- WHAT YOU NEED TO DO: Leave out the pictures and output exactly the lines below from the one with "Given: Activate the Entity Selection tool" down to the one with "Task: Share the event via email", both of them included.

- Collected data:
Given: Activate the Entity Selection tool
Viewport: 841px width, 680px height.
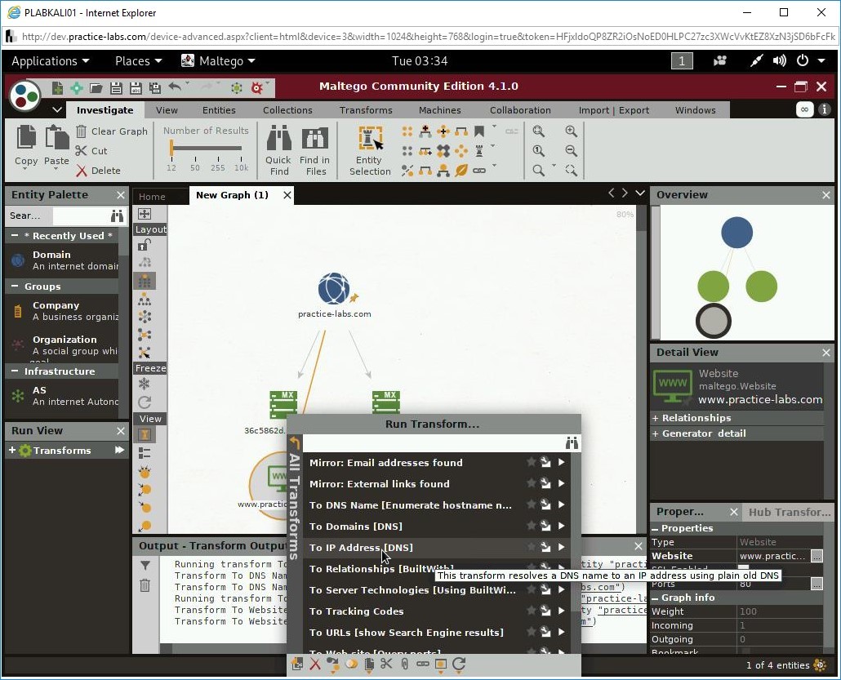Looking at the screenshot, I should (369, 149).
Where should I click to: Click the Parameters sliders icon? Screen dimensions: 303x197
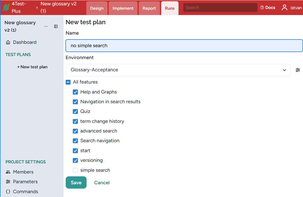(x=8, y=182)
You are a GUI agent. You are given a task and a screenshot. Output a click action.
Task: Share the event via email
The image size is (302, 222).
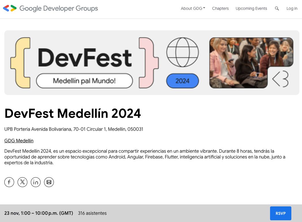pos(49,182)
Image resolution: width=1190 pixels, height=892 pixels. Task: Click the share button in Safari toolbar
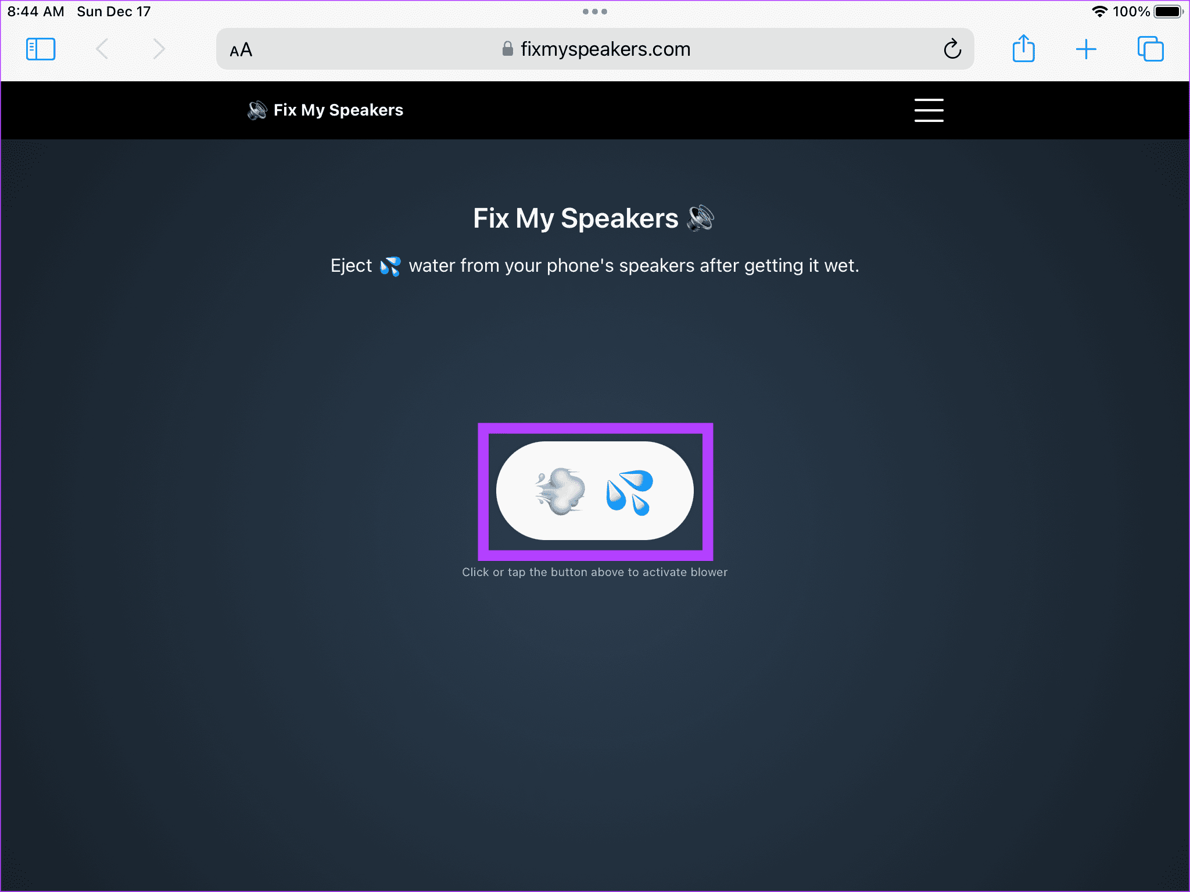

==

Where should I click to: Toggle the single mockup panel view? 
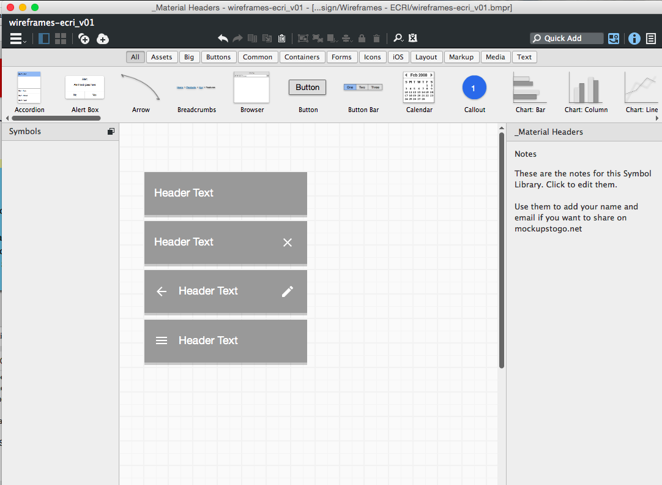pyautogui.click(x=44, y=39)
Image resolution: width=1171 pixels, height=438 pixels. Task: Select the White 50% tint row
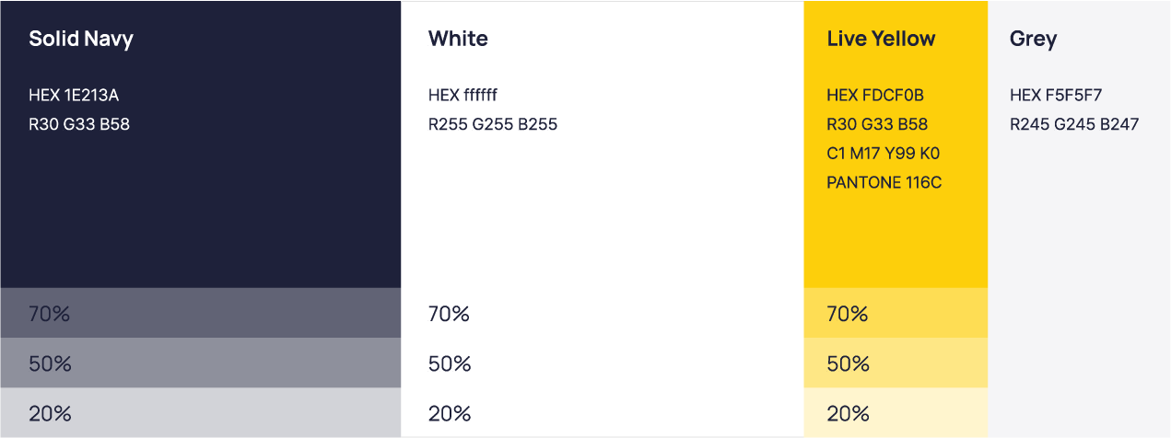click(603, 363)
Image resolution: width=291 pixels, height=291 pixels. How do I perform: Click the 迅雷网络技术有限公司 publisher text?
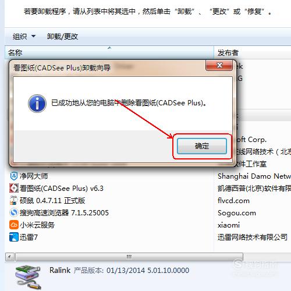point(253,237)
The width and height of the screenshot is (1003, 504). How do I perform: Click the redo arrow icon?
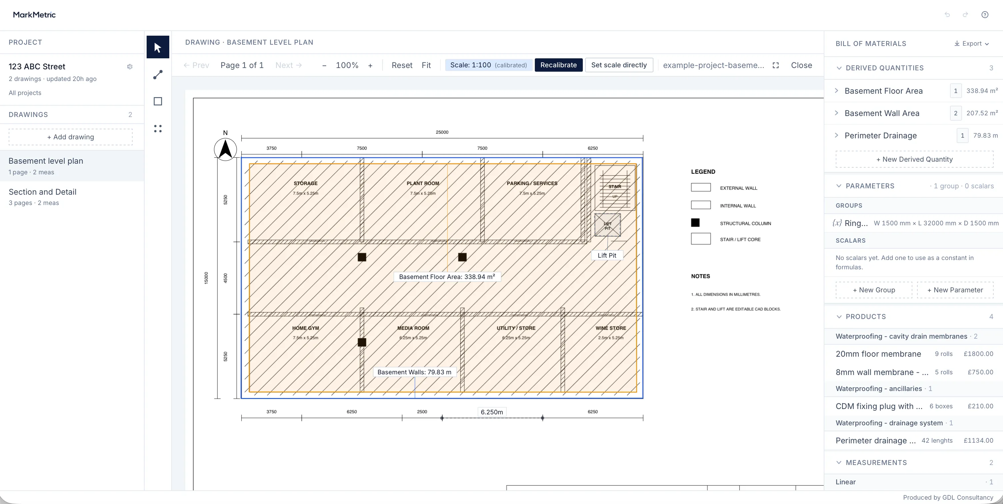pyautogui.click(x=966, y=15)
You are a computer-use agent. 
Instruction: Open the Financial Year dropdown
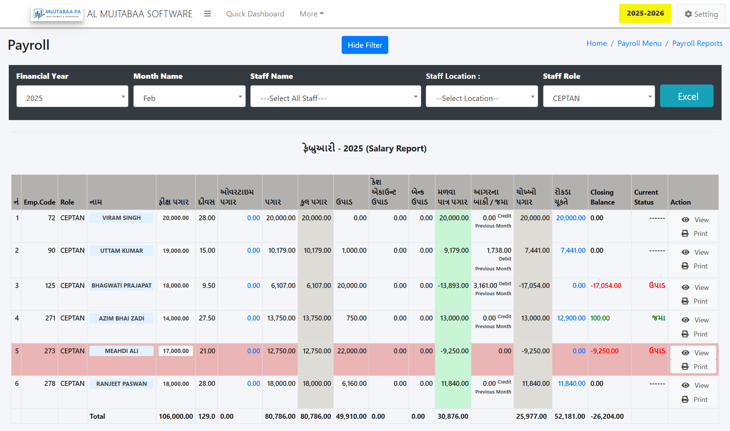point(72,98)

- TASK OUTPUT:
Given: Activate the Entity Selection tool
Viewport: 841px width, 680px height.
Looking at the screenshot, I should (369, 149).
Where should I click to: Click the Parameters sliders icon? Screen dimensions: 303x197
(x=8, y=182)
You are a GUI agent. You are given a task and a screenshot. Output a click action.
Task: Share the event via email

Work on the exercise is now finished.